El viejo estaba a la puerta, tomando los últimos rayos del sol. No hizo el menor movimiento al ver acercarse a Wang Lung con su mujer, pues hubiera sido impropio descender a notar su presencia. En lugar de esto, aparentó un gran interés en las nubes y exclamó:

– Ese nubarrón que cuelga sobre el cuerno izquierdo de la luna creciente anuncia lluvia. No pasará de mañana sin que llueva.

Y al ver que Wang Lung cogía el cesto que llevaba la mujer, exclamó:

– ¿Has gastado dinero?

– Habrá invitados esta noche -dijo Wang Lung brevemente, y, dejando el cesto sobre la mesa, llevó el cofre al cuarto donde él dormía y lo puso en el suelo, junto al cofre dentro del que guardaba su propia ropa, y se lo quedó mirando con extrañeza. Pero el viejo se acercó a la puerta y gritó:

– ¡No se hace más que gastar dinero en esta casa!

Íntimamente, estaba contento de que su hijo tuviera invitados, pero, delante de su nuera, no quería dejar escapar la ocasión de quejarse, pues no era cosa de acostumbrarla al derroche.

Wang Lung no contestó. Fue en busca del cesto y lo llevó a la cocina, adonde la mujer le siguió, y, sacando los comestibles pieza por pieza, los colocó en el borde del fogón apagado y dijo a la mujer:

– Aquí hay cerdo, buey y pescado. Seremos siete a comer. ¿Sabes cocinar?

Mientras hablaba, evitaba mirar a la mujer, lo cual no hubiera sido decoroso.

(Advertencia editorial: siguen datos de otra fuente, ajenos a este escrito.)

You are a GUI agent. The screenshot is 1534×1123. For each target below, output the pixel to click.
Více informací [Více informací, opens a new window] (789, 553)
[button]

Ella contestó, con voz llana:

– Estuve en la cocina, de esclava, desde que entré en la Casa de Hwang. Y se guisaban carnes para todas las comidas.

Wang Lung movió la cabeza y salió de la cocina. Ya no volvió a ver a la mujer hasta que llegaron los invitados: su tío, jovial, socarrón y hambriento; el hijo de su tío, un muchacho de quince años, muy descarado, y los labradores, torpes, cohibidos y sonriendo con timidez. Dos de ellos eran hombres del pueblo con los que a veces, en tiempos de cosecha, Wang Lung permutaba semillas y labor. El otro era su vecino Ching, un hombre pequeño, quieto, que no hablaba como no le obligasen a ello.

Cuando estuvieron instalados en el cuarto central, titubeantes y sin prisa en tomar asiento, por educación, Wang Lung entró en la cocina y ordenó a la mujer que sirviera. Y se sintió halagado cuando ella le dijo:

– Te pasaré los platos si quieres colocarlos tú en la mesa. No me gusta aparecer ante los hombres.